PROMPT A — In the passage on The X-Files, what drives Fox Mulder? Explain in one to three sentences.
PROMPT B —
Answer these questions about the passage on The X-Files:
(i) Which actor plays Fox Mulder?
(ii) In which season does Mulder say, "I want to believe so badly in a truth beyond our own"?
(iii) Who hampers Mulder's progress more often than not?
PROMPT C — Transcribe the stretch of the X-Files passage from "In The X-Files, David" through "its central character.".

SOURCE TEXT —
In The X-Files, David Duchovny’s FBI agent Fox Mulder spends much of his time and energy concerned with his missing sister, Samantha, presumed – by Fox at least – to have been abducted by aliens when the pair were still kids. It’s this loss that drives Mulder, who declares in season seven of the show that “I want to believe so badly in a truth beyond our own.” Mulder’s progress is hampered, more often than not, by shady, faceless G-Men – covering tracks while propagating a preferred version of history. Was Fox’s memory of his sister being abducted just his mind playing tricks? If so, what did happen? A bigger question is where this leaves Fox, whose search for ‘the truth’ underpins The X-Files and the very core of its central character.

SOURCE EXCERPT —
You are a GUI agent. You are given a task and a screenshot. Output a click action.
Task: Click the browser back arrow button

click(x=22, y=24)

FINAL RESULT A — Mulder is driven by the loss of his sister, Samantha. He presumes she was abducted by aliens when the two of them were still kids.

FINAL RESULT B —
(i) David Duchovny
(ii) Season seven
(iii) Shady, faceless G-Men

FINAL RESULT C —
In The X-Files, David Duchovny’s FBI agent Fox Mulder spends much of his time and energy concerned with his missing sister, Samantha, presumed – by Fox at least – to have been abducted by aliens when the pair were still kids. It’s this loss that drives Mulder, who declares in season seven of the show that “I want to believe so badly in a truth beyond our own.” Mulder’s progress is hampered, more often than not, by shady, faceless G-Men – covering tracks while propagating a preferred version of history. Was Fox’s memory of his sister being abducted just his mind playing tricks? If so, what did happen? A bigger question is where this leaves Fox, whose search for ‘the truth’ underpins The X-Files and the very core of its central character.